Getting a thorough breakdown of a patients benefits is important. Included in that breakdown it is equally important to find out about frequencies and limitations. Prophies are generally covered at 100% but when your office receives an EOB back with a denial or a reduced benefit it is important to understand why and how your office could have been aware prior to the receiving the EOB. There are several reason a prophy could have been denied or reduced here are the most common reasons:
- Frequency limitation- the service was done too soon. Depending on the plan prophies can be covered;
- 2 times in a 12 month period (but be careful to understand that this does not mean 2 times in a calendar year. If a plan pays 2/12 months make sure there are NOT 3 prophies during a 12 month period otherwise INS will deny for frequency.
- 1 time every 6 months TO THE DAY!! Prophies cannot be even 1 day closer than 6 months apart otherwise insurance will deny coverage
- 2 times in a single benefit or calendar year. (know the difference between calendar year and benefit year)
- Patient Reached Yearly Max- in most cases if the maximum has been reached even preventative services will be denied, as they are part of the yearly maximum benefit.
Please explain the dental deductible?
There can be different types of deductibles (preventative, basic and major) most insurance companies have a deductible that is waived on preventive care, HOWEVER, there are always some that don’t.

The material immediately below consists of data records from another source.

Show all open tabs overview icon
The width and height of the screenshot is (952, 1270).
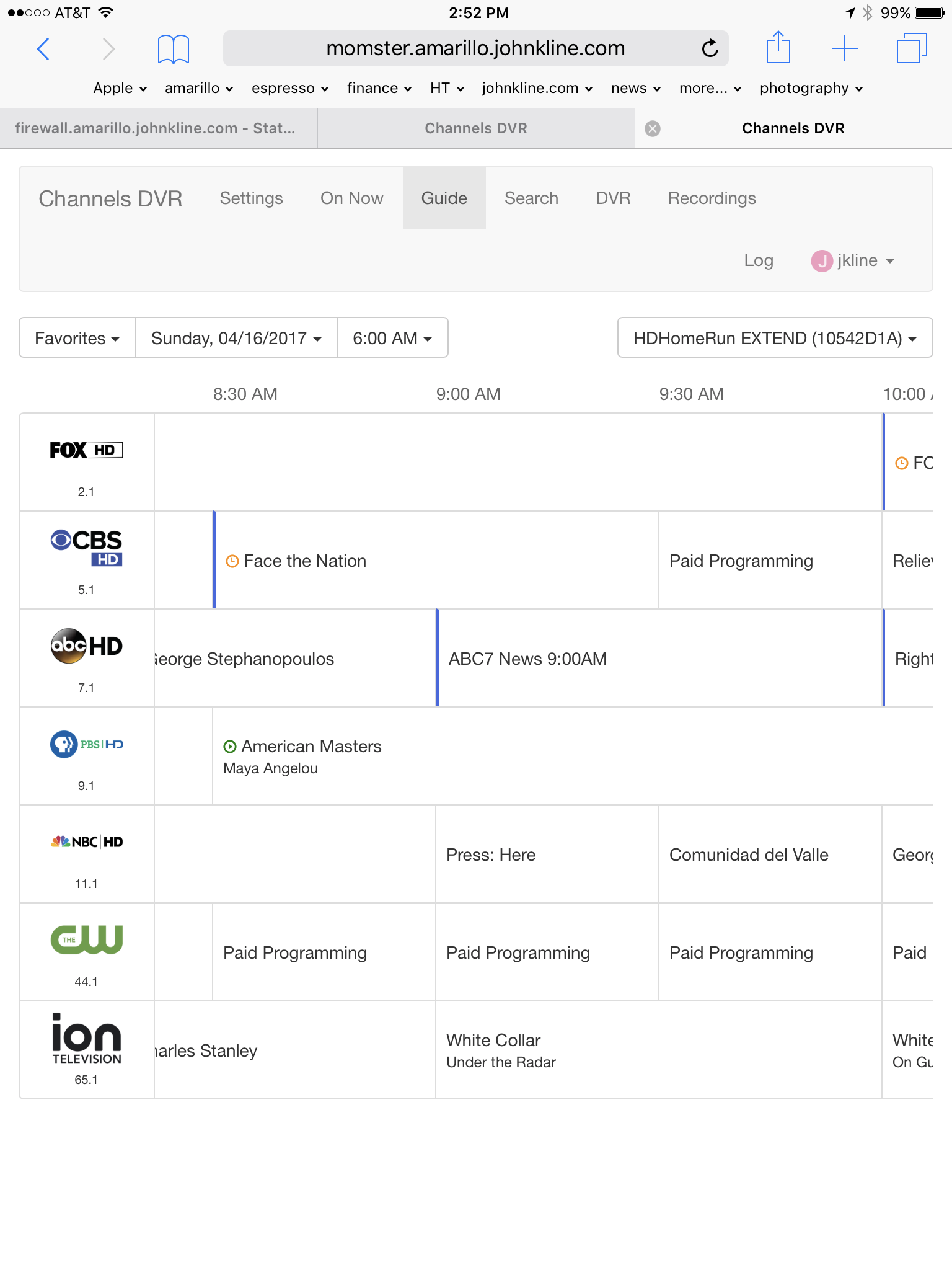(x=911, y=48)
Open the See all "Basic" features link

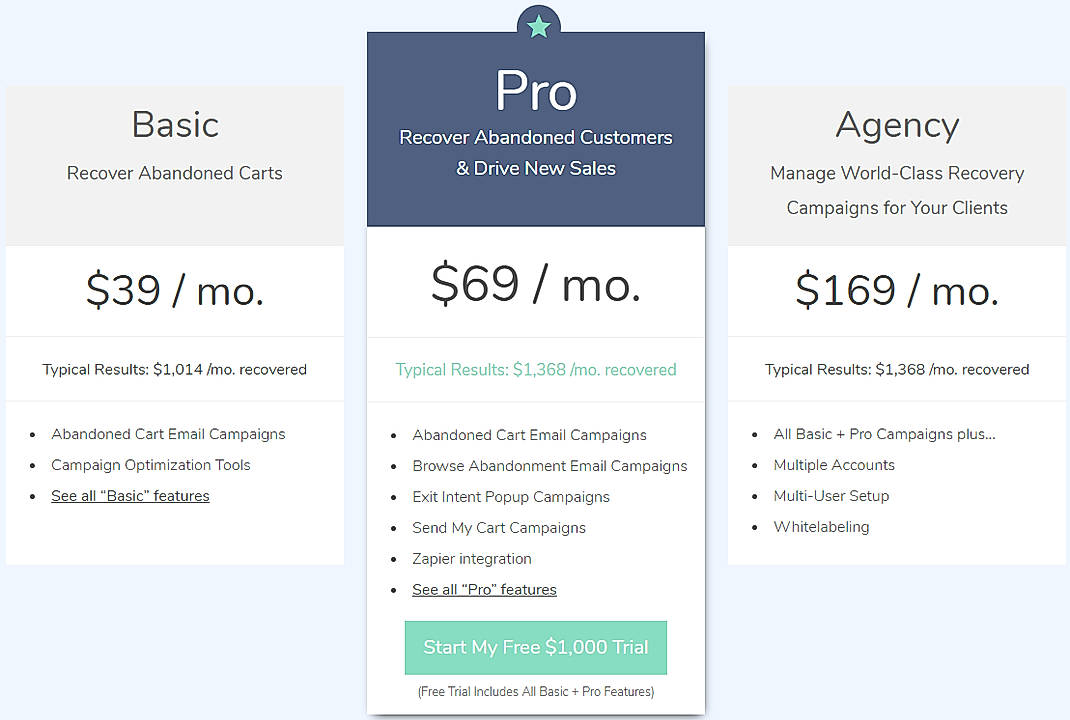coord(130,496)
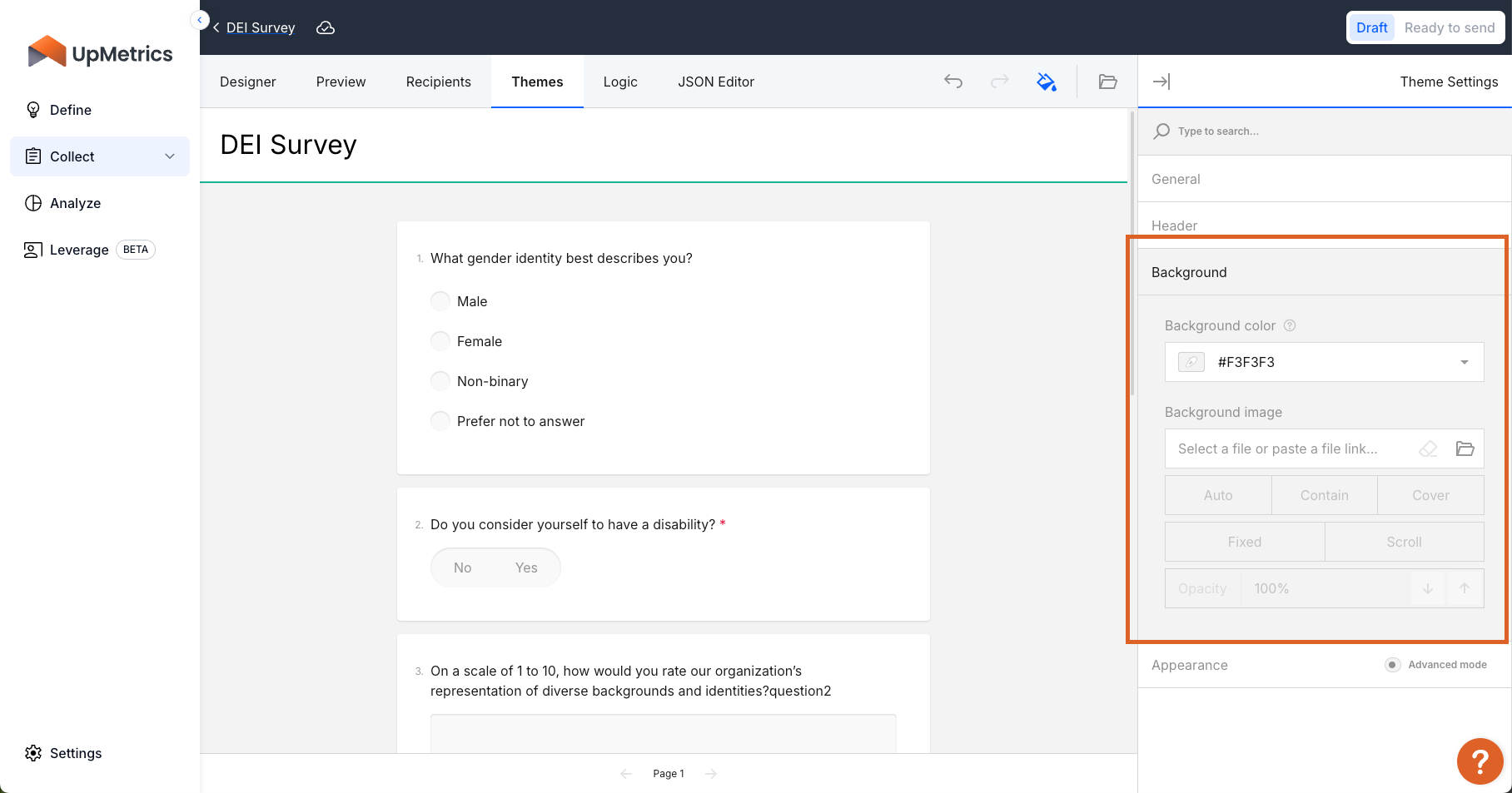This screenshot has height=793, width=1512.
Task: Clear the background image with eraser icon
Action: pyautogui.click(x=1428, y=449)
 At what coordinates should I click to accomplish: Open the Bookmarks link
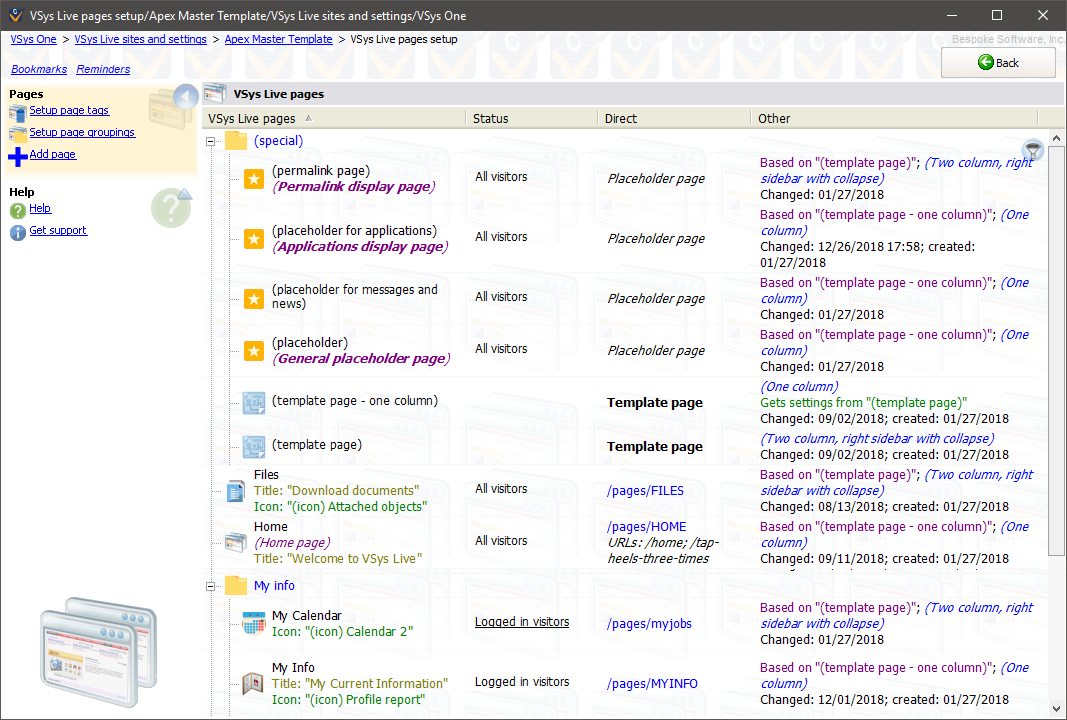(x=39, y=70)
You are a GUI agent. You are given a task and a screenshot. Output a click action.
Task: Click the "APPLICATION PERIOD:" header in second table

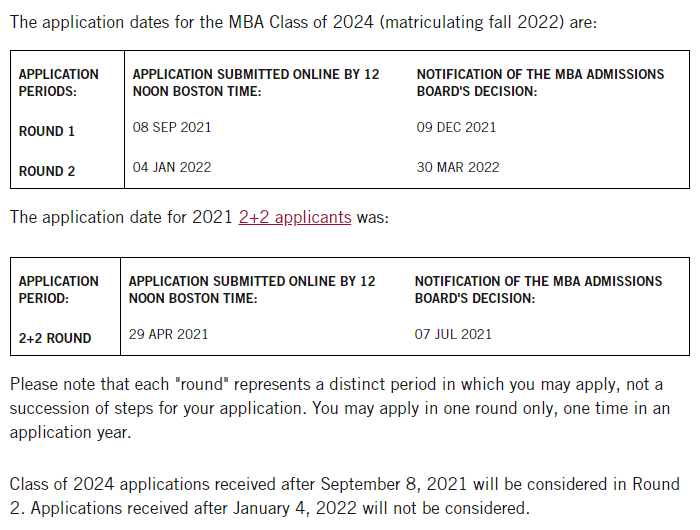[59, 289]
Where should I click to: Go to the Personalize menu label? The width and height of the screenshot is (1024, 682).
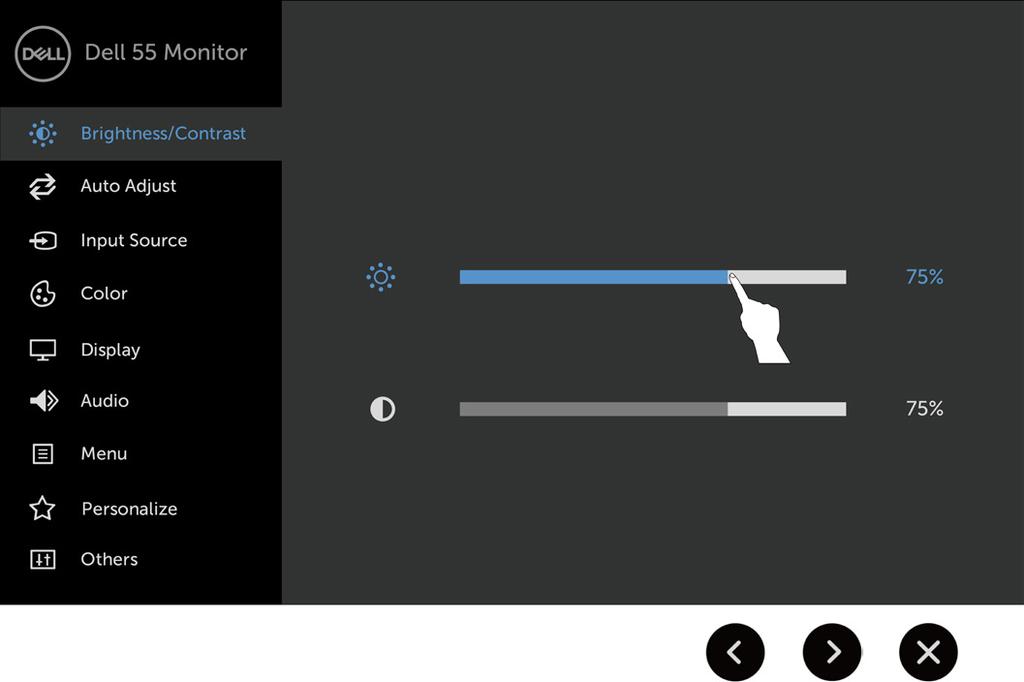click(129, 509)
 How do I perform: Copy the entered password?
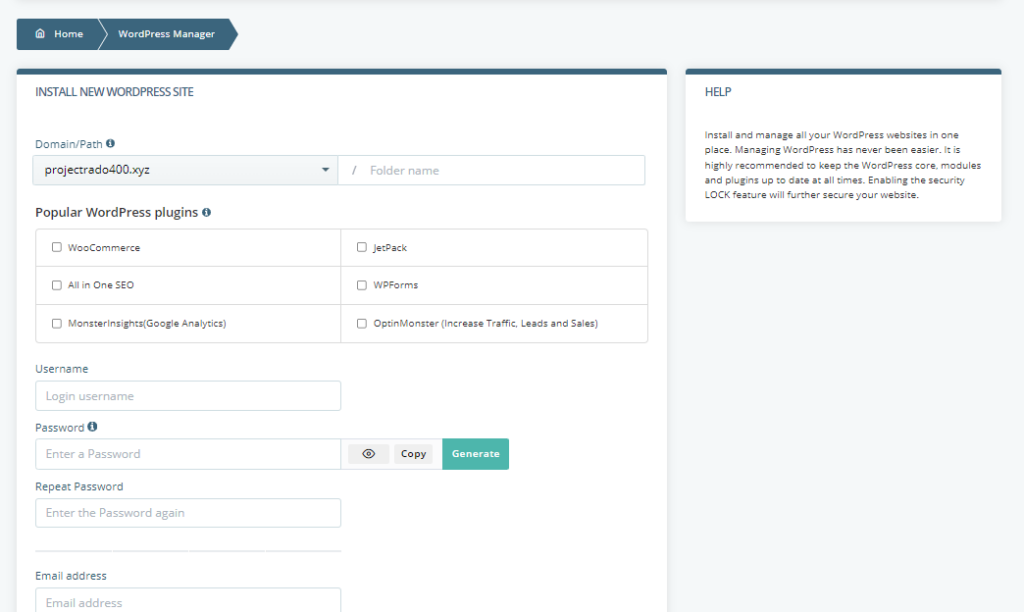pos(413,454)
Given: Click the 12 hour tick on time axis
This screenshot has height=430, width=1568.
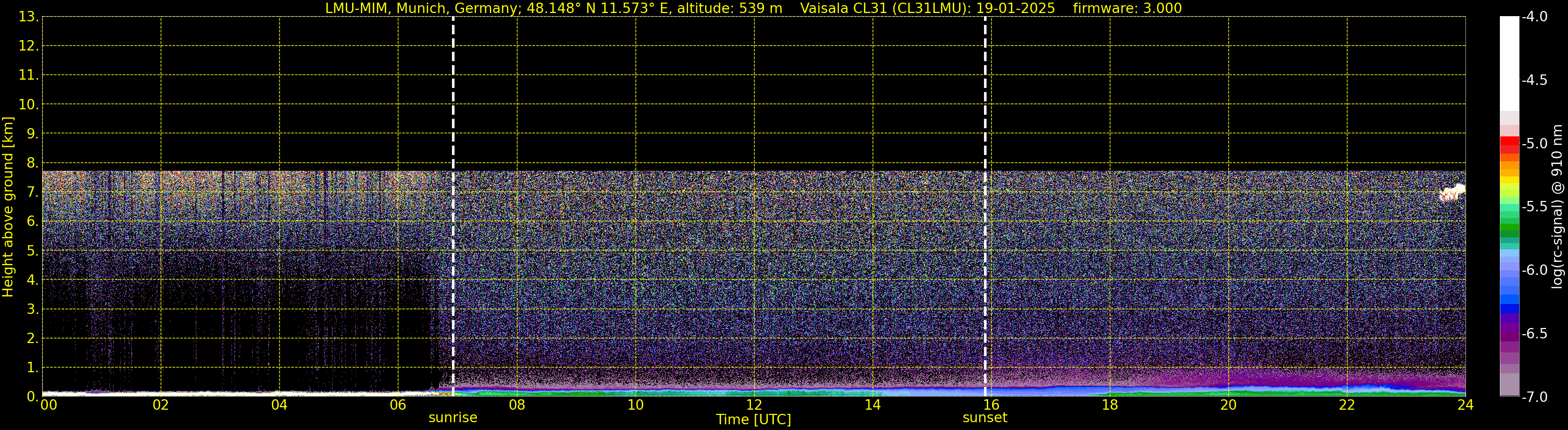Looking at the screenshot, I should [x=754, y=405].
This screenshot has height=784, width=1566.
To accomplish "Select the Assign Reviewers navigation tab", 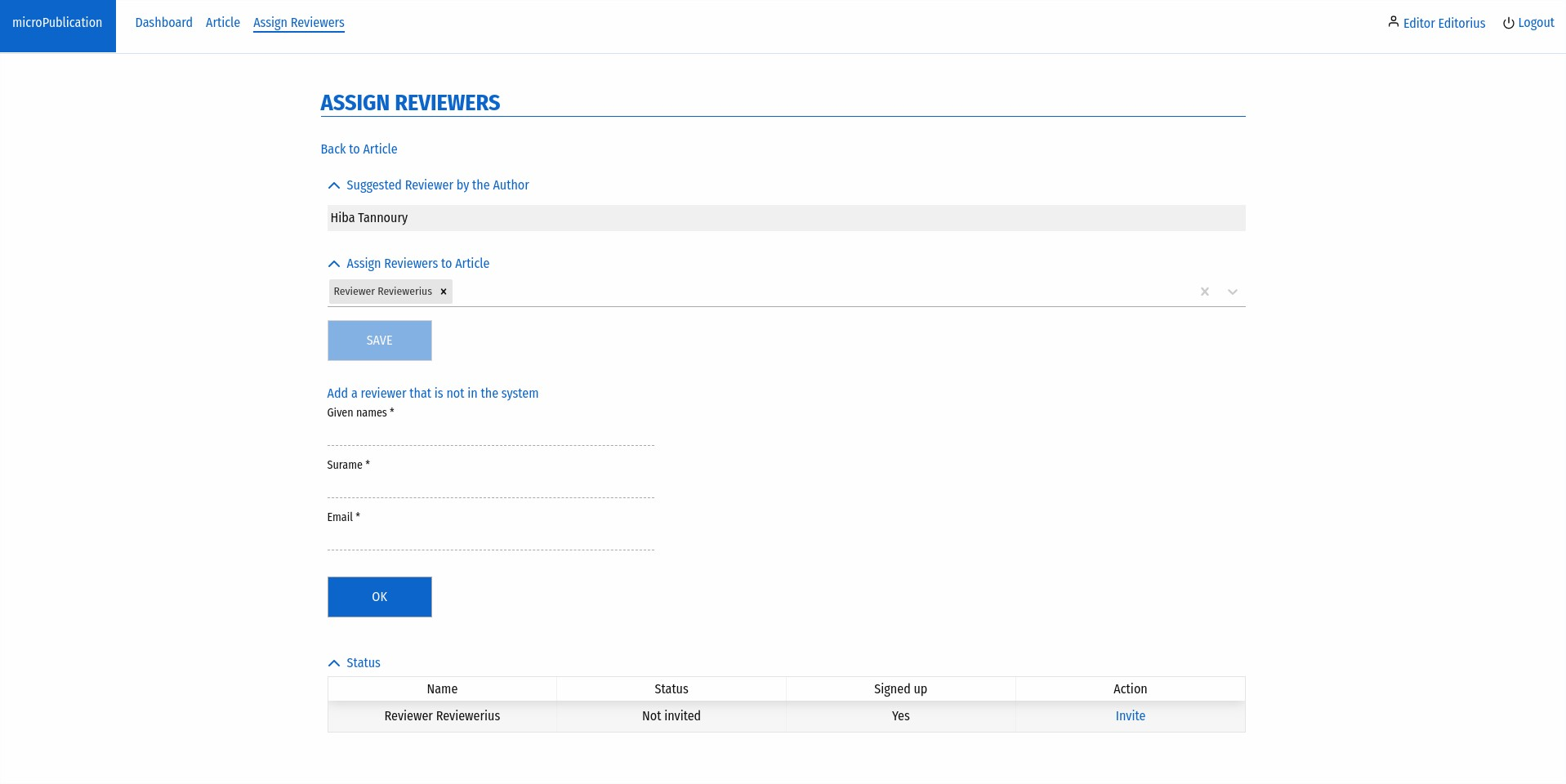I will click(298, 23).
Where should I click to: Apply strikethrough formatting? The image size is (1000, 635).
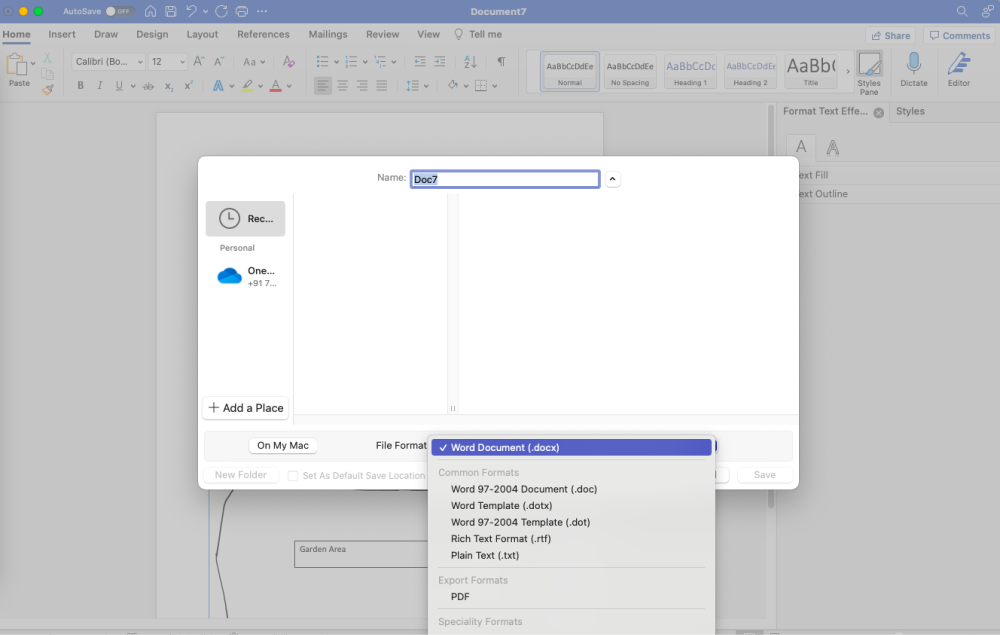[148, 85]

Deductibles vary ranging from (usually) 25-100. A deductible is to be paid by the patient before any services are considered for payment. Knowing what your patient’s deductible is will help you to collect the right amount of money at the time services are rendered. This is a key to ensure that your accounts receivables are low. Once dental claims are processed, it is very difficult to collect “extra” money owed by the patient because of a miscalculation of the deductible at the time of service.
What is the formula for calculating a deductible and patient portion?
Total charge- deductible * % of patient cost + deductible= total amount payable by the patient. Example: $175 filling with a deductible of $50.00 and patient pays 20% of basic services would look like this
$175.00-$50.00= $125.00 *.20=$25.00+$50.00= $75.00 total patient cost.
Why did insurance pay less than the % quoted on the benefit breakdown?
In most cases this has occurred because your office is not a participating provider for the insurance billed and they have paid off of what they (the insurance company) considers UCR fee. The patient is responsible for the difference. Improper dental claims management can create upset patients that leave your practice. It is imperative that you get these initial treatment estimates correct before the treatment is completed.
What does UCR mean?
UCR stands for Usual, Customary and Reasonable.